Jacques Gaillot - Sempre tive necessidade de uma comunidade para viver a minha fé. A minha primeira comunidade foi a família. A comunidade é para mim um espaço de liberdade que areja a minha fé. Actualmente vivo juntamente com excluídos. Recentemente, num domingo, celebrava a missa numa sala onde as famílias se reúnem todas as semanas. Estavam presentes mendigos, jovens sem trabalho, gente sem importância, sem esquecer, no entanto, um industrial que se encontrava de passagem, um grande editor e amigos jesuítas. O evangelho das bem-aventuranças inundava-lhes o coração. A palavra circulava.

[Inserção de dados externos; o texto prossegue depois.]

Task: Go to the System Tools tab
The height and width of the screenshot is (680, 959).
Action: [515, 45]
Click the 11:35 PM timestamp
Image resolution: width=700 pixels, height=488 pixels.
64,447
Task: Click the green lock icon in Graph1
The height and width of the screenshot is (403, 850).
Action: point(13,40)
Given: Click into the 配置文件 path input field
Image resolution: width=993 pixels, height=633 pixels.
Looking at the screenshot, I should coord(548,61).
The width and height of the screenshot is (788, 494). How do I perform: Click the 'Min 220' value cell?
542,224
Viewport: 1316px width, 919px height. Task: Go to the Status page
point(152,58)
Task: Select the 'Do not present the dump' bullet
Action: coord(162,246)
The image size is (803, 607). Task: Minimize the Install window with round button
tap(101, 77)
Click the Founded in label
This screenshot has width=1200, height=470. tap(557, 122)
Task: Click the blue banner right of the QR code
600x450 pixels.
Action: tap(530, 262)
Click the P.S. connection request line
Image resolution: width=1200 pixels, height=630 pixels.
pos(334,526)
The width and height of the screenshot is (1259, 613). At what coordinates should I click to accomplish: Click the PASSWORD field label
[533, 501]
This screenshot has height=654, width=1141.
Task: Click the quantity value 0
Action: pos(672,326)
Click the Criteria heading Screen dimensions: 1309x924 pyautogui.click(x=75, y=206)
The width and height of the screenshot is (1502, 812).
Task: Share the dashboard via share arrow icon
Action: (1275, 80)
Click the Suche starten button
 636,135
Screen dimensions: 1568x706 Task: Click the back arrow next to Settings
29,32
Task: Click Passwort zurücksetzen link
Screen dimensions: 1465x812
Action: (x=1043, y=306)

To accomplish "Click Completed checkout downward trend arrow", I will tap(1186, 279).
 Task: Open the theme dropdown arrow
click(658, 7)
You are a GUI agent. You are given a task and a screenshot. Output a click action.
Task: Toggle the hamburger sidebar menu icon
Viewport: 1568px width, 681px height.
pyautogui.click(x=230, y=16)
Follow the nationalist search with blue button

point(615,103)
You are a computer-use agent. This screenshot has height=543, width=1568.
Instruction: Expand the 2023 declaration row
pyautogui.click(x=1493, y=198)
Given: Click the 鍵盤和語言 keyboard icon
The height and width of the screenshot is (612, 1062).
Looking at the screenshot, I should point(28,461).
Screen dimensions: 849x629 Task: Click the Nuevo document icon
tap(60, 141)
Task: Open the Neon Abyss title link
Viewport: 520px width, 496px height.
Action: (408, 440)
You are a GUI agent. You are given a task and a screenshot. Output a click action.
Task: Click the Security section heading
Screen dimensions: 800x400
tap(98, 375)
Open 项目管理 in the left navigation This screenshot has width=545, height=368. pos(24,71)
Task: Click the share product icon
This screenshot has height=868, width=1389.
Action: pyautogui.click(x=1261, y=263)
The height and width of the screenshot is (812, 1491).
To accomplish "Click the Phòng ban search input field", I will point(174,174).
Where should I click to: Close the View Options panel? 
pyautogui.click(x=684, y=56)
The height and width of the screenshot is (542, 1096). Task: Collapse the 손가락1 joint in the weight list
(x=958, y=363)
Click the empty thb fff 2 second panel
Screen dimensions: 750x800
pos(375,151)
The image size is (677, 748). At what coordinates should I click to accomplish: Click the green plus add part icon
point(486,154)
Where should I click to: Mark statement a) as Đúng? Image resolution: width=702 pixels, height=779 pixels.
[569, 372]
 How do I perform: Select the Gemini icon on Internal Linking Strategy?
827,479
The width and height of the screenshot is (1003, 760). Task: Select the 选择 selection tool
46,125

Um mendigo tomou a palavra: «Eu sou um pobre. Sinto-me feliz como sou. Sei que Deus está presente, que não me abandona. Todos os dias tenho aquilo que é preciso para viver. Mas há as crianças...». E, assim, o repasto eucarístico à maneira de Jesus constitui um momento muito intenso. Isto ajuda-nos a realizar aquilo que Deus espera de nós. Durante a semana todos retomam o tema e voltam a falar sobre o mesmo assunto. A comunidade é para mim qualquer coisa de necessário.

 

Eugen Drewermann - Julgo que não existe a menor divergência entre nós, a respeito deste ponto. (…)

 

Dialoque sur le parvis entre un êveque et un théologien” (Desclée de Brouwer, 1996) ou «Conversas no adro da Igreja», Jacques Gaillot & Eugen Drewermann, Editorial Notícias 1997.